Asked for an update, LTA said that as of Aug 16, according to records filed by the car importers who had supplied the affected Vezels to Uber's Lion City Rentals agency, "all of LCR's Honda Vezels have been rectified".

Regulatory controls

Policymakers are also acting on the impact of other popular sharing platforms such as OFO, Mobike and Obike. Hailed for being green, the bike-sharing platforms have come in for flak for some decidedly off-colour consequences. There are reports of theft and damage, and bikes being parked willy-nilly.

As of early August this year, LTA has impounded 278 bikes, owned by the app providers, for indiscriminate parking. These operators also face the uphill challenge of recovering bikes that were indiscriminately parked within a notice period granted by LTA, or face penalties.

LTA has added new parking zones for over 1,400 bikes at 34 locations since this March. Despite these efforts, the regulator says there are still bikes being parked where they shouldn't be.

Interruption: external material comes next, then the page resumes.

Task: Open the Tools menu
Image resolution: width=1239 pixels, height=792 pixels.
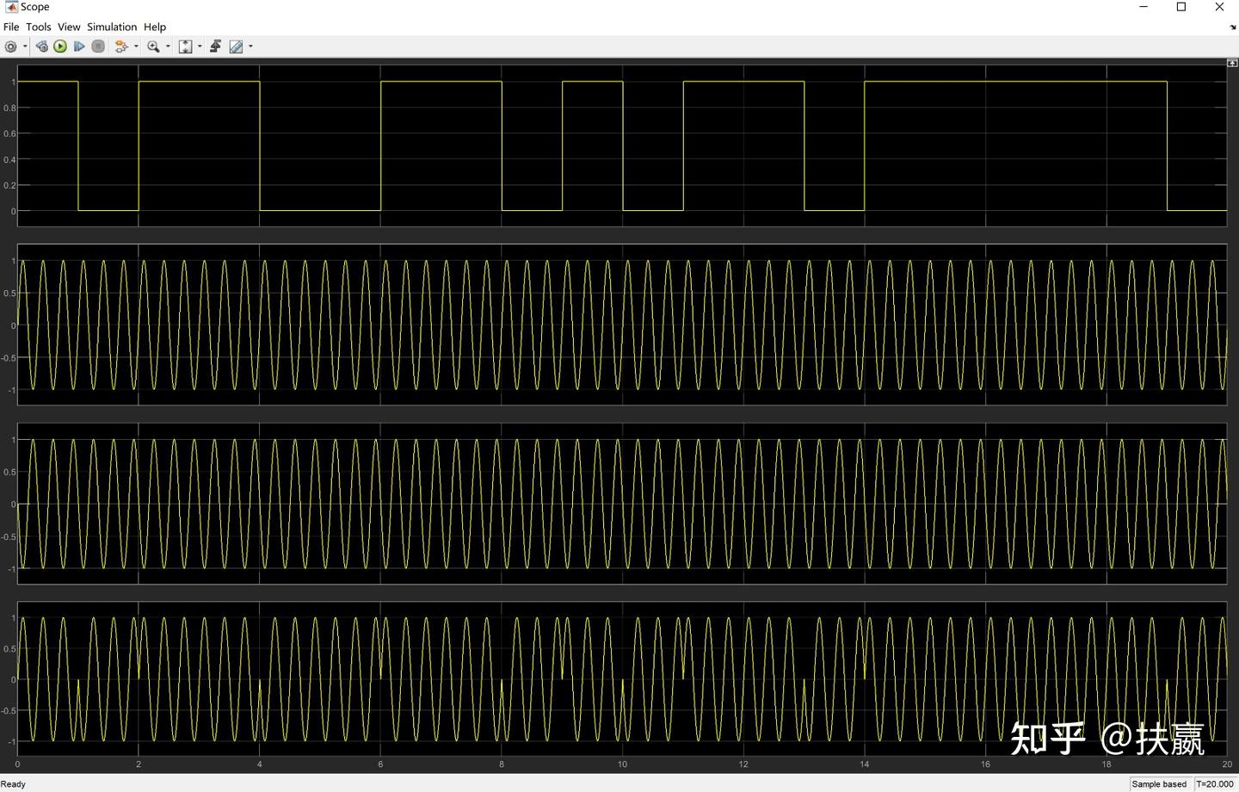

Strict rules are also in place for Singapore users of Airbnb's shared accommodation platform. Homes in Singapore can only be offered for a minimum three-month rental, a limit which is expected to restrict the number of homes offered on Airbnb to holidaymakers.

Singapore is not alone in this; in France, hotel operators successfully lobbied for regulatory controls to be tightened on Airbnb so that short-term rental in the sharing platform's second largest market is now capped at 120 days a year for each home.

For the individuals who have jumped on the sharing platform, there are issues too, that may only crop up after the "new economy" glow has faded.

It is not quite clear how income earned from shared economy gigs is or should be taxed. Nor do freelance agents in the sharing economy enjoy medical insurance or Central Provident Fund contributions.

And if responses from GrabHitch drivers are any indication, employers remain wary of staff moonlighting as ride-share drivers.

Wherever one may stand on the spectrum, Prof Costas says the sharing economy is here to stay. To those still resisting the movement, his advice is: "There is no way to avoid it. Embrace it!"